The answer should consist of each line from the data below that includes "Share".

BEGIN INPUT MATERIAL

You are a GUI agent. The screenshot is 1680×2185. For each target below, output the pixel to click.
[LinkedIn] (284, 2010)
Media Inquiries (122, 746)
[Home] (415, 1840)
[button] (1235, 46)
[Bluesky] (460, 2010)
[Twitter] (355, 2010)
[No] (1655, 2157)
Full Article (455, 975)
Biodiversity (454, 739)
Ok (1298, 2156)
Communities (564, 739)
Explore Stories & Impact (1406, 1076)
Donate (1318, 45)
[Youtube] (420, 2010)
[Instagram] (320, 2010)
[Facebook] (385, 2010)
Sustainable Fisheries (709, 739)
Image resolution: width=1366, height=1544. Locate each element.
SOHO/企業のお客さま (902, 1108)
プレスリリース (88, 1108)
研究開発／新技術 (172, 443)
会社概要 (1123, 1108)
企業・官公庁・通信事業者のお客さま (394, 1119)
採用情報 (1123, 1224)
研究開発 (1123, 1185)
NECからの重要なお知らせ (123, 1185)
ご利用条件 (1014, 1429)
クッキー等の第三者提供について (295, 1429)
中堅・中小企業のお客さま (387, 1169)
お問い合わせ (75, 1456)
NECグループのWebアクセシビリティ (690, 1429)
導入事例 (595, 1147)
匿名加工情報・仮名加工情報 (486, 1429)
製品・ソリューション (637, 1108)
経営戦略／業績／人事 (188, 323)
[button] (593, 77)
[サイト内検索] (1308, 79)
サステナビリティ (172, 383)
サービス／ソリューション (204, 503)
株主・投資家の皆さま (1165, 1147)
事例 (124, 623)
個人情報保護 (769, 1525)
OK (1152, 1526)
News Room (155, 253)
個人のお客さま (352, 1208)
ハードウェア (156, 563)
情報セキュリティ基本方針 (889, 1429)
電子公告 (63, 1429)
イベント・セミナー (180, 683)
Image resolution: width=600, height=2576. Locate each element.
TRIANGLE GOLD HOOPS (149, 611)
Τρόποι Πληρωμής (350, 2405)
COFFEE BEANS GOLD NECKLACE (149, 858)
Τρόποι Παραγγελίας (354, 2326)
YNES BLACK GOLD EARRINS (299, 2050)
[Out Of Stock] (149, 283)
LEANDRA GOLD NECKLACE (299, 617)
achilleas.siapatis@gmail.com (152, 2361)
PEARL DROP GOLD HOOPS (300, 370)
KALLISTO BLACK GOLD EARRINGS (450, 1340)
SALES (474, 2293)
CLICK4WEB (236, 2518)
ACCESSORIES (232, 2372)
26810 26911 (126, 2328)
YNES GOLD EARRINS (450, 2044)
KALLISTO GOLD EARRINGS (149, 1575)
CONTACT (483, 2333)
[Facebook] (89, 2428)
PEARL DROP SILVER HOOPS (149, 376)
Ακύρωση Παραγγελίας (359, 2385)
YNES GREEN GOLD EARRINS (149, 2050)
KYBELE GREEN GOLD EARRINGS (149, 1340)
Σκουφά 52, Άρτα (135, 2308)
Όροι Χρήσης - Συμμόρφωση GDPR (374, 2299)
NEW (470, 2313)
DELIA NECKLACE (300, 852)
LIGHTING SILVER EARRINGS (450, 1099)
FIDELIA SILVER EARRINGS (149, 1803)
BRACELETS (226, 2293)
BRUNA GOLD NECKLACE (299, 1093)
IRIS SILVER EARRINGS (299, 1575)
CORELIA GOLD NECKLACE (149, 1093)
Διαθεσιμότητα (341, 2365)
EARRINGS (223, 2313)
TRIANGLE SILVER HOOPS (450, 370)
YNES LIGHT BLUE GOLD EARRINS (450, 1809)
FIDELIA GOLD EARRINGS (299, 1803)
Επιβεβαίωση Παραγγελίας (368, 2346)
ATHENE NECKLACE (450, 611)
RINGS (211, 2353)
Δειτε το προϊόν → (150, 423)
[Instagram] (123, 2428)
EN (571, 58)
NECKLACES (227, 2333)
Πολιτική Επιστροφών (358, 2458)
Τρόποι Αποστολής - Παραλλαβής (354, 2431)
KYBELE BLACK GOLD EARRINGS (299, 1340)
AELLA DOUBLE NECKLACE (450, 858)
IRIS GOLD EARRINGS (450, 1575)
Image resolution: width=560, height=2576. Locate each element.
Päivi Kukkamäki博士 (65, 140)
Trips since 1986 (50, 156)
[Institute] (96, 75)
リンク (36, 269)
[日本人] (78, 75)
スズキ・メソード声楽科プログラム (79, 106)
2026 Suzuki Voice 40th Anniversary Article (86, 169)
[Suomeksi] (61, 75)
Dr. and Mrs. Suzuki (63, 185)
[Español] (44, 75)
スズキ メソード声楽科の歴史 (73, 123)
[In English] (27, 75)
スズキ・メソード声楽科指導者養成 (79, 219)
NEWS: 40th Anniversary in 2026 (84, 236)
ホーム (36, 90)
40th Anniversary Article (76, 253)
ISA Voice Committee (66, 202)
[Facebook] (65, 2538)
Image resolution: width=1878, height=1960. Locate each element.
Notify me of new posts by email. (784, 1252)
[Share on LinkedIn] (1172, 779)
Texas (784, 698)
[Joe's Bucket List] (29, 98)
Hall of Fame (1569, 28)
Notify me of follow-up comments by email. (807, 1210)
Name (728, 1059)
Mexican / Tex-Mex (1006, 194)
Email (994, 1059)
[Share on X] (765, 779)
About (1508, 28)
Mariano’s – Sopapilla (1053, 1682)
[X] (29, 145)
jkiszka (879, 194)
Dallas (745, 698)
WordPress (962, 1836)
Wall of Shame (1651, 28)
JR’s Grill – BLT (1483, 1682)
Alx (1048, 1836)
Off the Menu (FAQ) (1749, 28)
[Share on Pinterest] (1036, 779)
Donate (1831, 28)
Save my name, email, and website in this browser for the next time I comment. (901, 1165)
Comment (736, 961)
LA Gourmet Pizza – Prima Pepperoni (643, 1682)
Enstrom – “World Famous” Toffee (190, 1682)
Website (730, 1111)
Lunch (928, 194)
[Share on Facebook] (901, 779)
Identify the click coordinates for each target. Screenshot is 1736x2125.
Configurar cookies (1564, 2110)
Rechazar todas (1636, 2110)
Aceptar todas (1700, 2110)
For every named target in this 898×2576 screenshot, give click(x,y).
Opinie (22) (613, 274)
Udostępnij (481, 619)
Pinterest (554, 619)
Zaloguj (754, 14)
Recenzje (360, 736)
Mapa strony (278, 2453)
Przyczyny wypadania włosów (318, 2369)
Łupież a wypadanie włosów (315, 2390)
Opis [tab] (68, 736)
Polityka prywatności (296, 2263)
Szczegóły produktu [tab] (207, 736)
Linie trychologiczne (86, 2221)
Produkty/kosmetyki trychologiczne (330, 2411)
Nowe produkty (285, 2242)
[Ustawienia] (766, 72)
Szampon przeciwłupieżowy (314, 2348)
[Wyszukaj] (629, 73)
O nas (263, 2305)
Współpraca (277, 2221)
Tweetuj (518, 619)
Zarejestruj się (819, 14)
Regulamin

END INPUT MATERIAL

## SOLUTION TO THE EXERCISE
[Share on LinkedIn] (1172, 779)
[Share on X] (765, 779)
[Share on Pinterest] (1036, 779)
[Share on Facebook] (901, 779)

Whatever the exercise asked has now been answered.